- [ABOUT THIS EXERCISE]: Your answer must be an exact copy of the lines below, from the first through the one with "Kelebihan dan Manfaat", with no pictures.

- [DATA TO EXAMINE]:

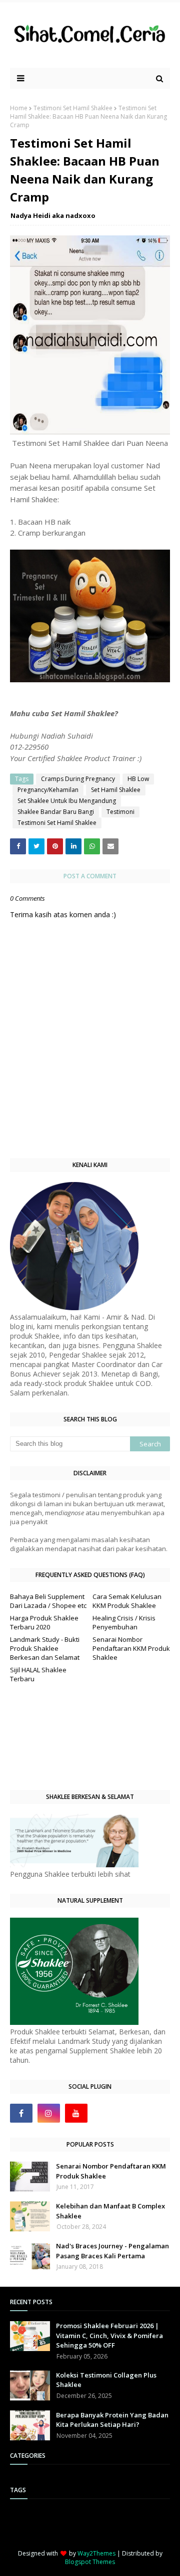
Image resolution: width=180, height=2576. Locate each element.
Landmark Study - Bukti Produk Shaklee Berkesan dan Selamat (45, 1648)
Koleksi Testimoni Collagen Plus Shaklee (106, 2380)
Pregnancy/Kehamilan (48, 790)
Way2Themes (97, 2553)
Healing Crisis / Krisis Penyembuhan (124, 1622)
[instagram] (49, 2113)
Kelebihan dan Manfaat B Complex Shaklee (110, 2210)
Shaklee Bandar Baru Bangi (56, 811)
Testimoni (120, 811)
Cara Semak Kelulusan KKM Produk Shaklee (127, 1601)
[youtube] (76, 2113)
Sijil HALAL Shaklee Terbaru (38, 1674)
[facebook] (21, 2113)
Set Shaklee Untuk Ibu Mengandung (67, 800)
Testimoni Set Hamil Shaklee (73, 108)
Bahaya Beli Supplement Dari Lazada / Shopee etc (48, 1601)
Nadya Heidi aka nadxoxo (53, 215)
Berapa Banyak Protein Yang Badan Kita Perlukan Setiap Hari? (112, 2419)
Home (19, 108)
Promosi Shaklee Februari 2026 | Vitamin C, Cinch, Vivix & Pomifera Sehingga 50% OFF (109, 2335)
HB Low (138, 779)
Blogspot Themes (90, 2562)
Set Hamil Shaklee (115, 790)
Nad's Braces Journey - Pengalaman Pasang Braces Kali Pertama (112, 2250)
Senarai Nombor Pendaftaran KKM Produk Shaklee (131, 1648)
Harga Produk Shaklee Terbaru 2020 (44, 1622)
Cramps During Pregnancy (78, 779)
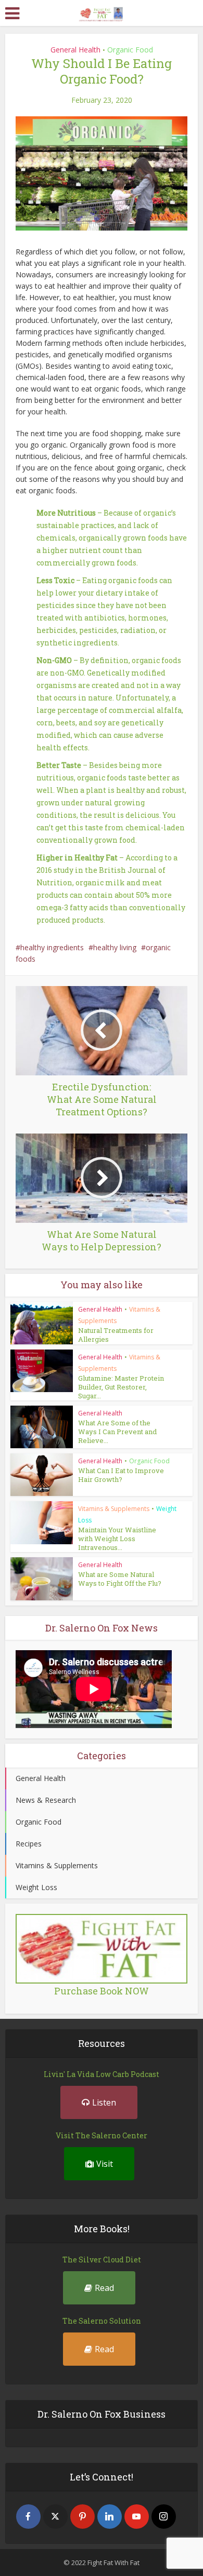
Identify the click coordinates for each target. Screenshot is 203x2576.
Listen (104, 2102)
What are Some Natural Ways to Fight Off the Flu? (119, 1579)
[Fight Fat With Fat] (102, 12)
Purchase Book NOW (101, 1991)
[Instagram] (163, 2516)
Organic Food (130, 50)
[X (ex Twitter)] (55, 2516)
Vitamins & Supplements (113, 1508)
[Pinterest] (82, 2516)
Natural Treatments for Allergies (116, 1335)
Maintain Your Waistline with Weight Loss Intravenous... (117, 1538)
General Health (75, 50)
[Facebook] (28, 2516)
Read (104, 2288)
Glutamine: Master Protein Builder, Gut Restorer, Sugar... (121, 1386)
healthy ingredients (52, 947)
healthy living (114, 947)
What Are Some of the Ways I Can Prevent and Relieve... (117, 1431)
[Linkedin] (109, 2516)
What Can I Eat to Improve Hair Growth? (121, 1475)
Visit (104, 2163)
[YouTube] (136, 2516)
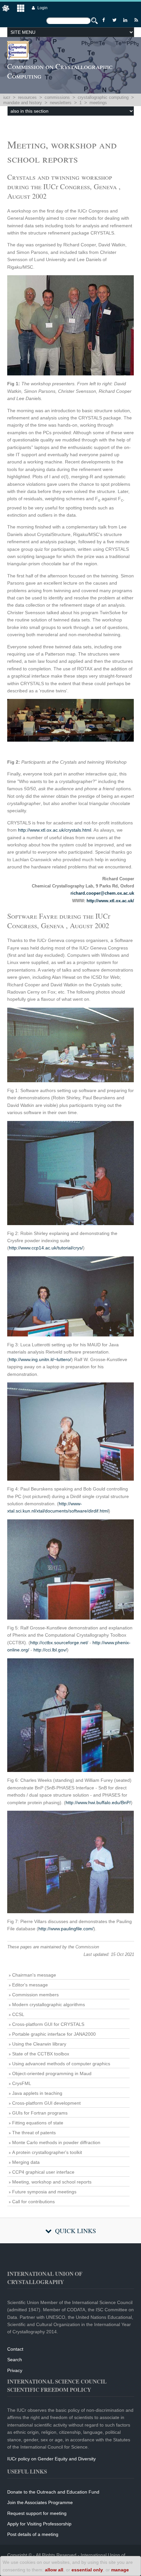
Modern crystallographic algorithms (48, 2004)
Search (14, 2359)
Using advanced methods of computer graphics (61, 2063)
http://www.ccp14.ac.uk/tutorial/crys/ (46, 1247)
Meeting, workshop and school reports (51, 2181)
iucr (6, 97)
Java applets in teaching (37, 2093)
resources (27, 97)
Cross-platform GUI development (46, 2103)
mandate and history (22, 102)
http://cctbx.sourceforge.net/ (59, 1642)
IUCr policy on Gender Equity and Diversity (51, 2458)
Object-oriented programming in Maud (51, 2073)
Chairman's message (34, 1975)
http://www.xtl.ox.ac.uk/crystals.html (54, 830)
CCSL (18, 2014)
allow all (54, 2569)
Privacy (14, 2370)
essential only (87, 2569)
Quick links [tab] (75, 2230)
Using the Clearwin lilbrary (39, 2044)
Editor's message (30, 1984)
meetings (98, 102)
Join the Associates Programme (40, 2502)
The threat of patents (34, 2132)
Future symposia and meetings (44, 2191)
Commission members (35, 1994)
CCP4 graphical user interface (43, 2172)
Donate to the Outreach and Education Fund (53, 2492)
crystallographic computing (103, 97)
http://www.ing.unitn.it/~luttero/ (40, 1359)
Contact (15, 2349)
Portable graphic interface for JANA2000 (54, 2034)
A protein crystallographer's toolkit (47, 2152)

- [EXPECTED ANSWER]:
Image resolution: width=180, height=2576. Locate each element.
Landmark Study - Bukti Produk Shaklee Berkesan dan Selamat (45, 1648)
Koleksi Testimoni Collagen Plus Shaklee (106, 2380)
Pregnancy/Kehamilan (48, 790)
Way2Themes (97, 2553)
Healing Crisis / Krisis Penyembuhan (124, 1622)
[instagram] (49, 2113)
Kelebihan dan Manfaat B Complex Shaklee (110, 2210)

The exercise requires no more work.